I worked on a PCIE Gen3 retimer. The problem was you were trying to fool both ends into thinking you weren't there and was kind of violating the spec. PCIE Gen4 has explicitly defined the terms allowing you to make a chip that is compliant with the spec to retime the signal.
> fool both ends into thinking you weren't there and was kind of violating the spec.

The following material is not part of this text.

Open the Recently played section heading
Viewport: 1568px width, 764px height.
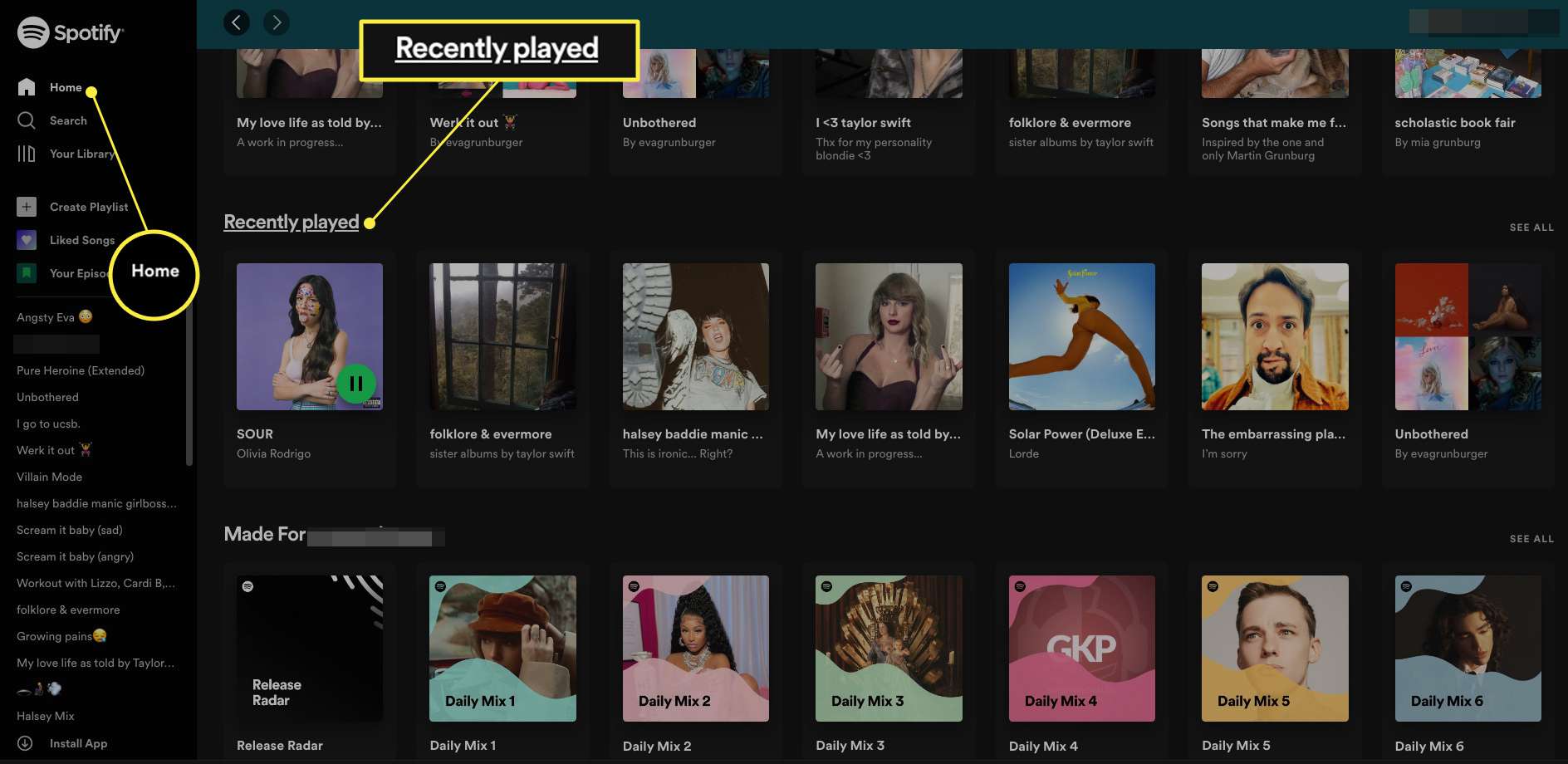292,223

Long-range USB (e.g. for conference rooms) has the same problem. The maximum one-way propagation delay is a hard restriction in the standard. You have to somehow cheat the host into thinking the device is busy before the peripheral at the far side is able to respond. To this day, I believe no standard solution exists, it seems everyone's reinventing the wheel in their FPGAs. Although it's only a niche application, standardization is unlikely [0]. BTW, FireWire did have a perfect solution to this problem because good networking was one of its design goals.

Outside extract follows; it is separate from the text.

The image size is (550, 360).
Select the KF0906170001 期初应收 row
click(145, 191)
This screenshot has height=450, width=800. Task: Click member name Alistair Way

[0] And for relatively shorter runs it's not usually a problem - cascading USB hubs is good enough, it's how most active extension cables work - as one-port hubs.
USB sucks. Bigtime. Way, way more than PCIe. PCIe is great. PCIe will run over wet string* . USB... USB is a world of pain.
This is the same problem any kind of USB virtualization/network tunnelling has. Also, anyone trying to build a USB2 to USB3 transaction translator (which the spec, unforgivably, omitted). AFAIK there is one USB2 to USB3 TT chip in the market and it's unobtainium.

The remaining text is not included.